* _Required work_
Please return each of the entries below exactly as they appear.

* _Input data_
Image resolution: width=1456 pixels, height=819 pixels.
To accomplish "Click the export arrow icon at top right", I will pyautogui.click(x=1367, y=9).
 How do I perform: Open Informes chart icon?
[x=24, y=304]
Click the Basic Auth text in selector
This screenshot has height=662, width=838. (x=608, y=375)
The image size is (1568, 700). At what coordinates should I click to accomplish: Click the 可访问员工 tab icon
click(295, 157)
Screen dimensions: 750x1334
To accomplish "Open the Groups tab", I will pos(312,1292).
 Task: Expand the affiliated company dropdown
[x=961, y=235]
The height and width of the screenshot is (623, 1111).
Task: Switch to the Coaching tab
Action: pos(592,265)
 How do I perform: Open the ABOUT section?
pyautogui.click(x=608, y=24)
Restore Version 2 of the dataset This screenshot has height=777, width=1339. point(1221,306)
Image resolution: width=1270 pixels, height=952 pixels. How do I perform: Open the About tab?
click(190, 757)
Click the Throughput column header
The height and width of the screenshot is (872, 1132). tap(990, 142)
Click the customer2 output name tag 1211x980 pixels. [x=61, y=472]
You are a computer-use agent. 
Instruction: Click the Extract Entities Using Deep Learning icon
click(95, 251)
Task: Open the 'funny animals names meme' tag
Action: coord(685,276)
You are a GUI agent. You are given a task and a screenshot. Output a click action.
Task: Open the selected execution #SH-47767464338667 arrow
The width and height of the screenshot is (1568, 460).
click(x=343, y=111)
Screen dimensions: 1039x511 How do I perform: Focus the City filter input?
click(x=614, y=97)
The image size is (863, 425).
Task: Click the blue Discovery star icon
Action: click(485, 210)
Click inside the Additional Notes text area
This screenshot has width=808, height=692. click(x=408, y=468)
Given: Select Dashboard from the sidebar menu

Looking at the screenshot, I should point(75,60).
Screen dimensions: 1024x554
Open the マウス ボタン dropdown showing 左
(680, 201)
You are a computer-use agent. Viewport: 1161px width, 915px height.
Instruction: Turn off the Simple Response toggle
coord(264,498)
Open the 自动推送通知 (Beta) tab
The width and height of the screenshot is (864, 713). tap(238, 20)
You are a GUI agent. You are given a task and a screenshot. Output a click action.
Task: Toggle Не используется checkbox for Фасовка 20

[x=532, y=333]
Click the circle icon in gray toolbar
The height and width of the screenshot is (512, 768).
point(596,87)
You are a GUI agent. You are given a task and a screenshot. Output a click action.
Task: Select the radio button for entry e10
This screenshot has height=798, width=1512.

* _Exercise answer_
Image resolution: width=1456 pixels, height=819 pixels.
To accomplish "Click the export arrow icon at top right", I will pyautogui.click(x=1367, y=9).
 How do I perform: Open Informes chart icon?
[x=24, y=304]
Click the Basic Auth text in selector
This screenshot has height=662, width=838. (x=608, y=375)
The image size is (1568, 700). At what coordinates should I click to accomplish: Click the 可访问员工 tab icon
click(295, 157)
Screen dimensions: 750x1334
To accomplish "Open the Groups tab", I will pos(312,1292).
 Task: Expand the affiliated company dropdown
[x=961, y=235]
The height and width of the screenshot is (623, 1111).
Task: Switch to the Coaching tab
Action: pos(592,265)
 How do I perform: Open the ABOUT section?
pyautogui.click(x=608, y=24)
Restore Version 2 of the dataset This screenshot has height=777, width=1339. point(1221,306)
Image resolution: width=1270 pixels, height=952 pixels. How do I perform: Open the About tab?
click(190, 757)
Click the Throughput column header
The height and width of the screenshot is (872, 1132). tap(990, 142)
Click the customer2 output name tag 1211x980 pixels. [x=61, y=472]
You are a computer-use agent. 
Instruction: Click the Extract Entities Using Deep Learning icon
click(95, 251)
Task: Open the 'funny animals names meme' tag
Action: coord(685,276)
You are a GUI agent. You are given a task and a screenshot. Output a click action.
Task: Open the selected execution #SH-47767464338667 arrow
The width and height of the screenshot is (1568, 460).
click(x=343, y=111)
Screen dimensions: 1039x511 How do I perform: Focus the City filter input?
click(x=614, y=97)
The image size is (863, 425).
Task: Click the blue Discovery star icon
Action: click(485, 210)
Click inside the Additional Notes text area
This screenshot has width=808, height=692. click(x=408, y=468)
Given: Select Dashboard from the sidebar menu

Looking at the screenshot, I should point(75,60).
Screen dimensions: 1024x554
Open the マウス ボタン dropdown showing 左
(680, 201)
You are a computer-use agent. Viewport: 1161px width, 915px height.
Instruction: Turn off the Simple Response toggle
coord(264,498)
Open the 自动推送通知 (Beta) tab
The width and height of the screenshot is (864, 713). tap(238, 20)
You are a GUI agent. You are given a task and a screenshot. Output a click action.
Task: Toggle Не используется checkbox for Фасовка 20

[x=532, y=333]
Click the circle icon in gray toolbar
The height and width of the screenshot is (512, 768).
point(596,87)
You are a GUI agent. You are given a task and a screenshot. Output a click action.
Task: Select the radio button for entry e10
This screenshot has height=798, width=1512.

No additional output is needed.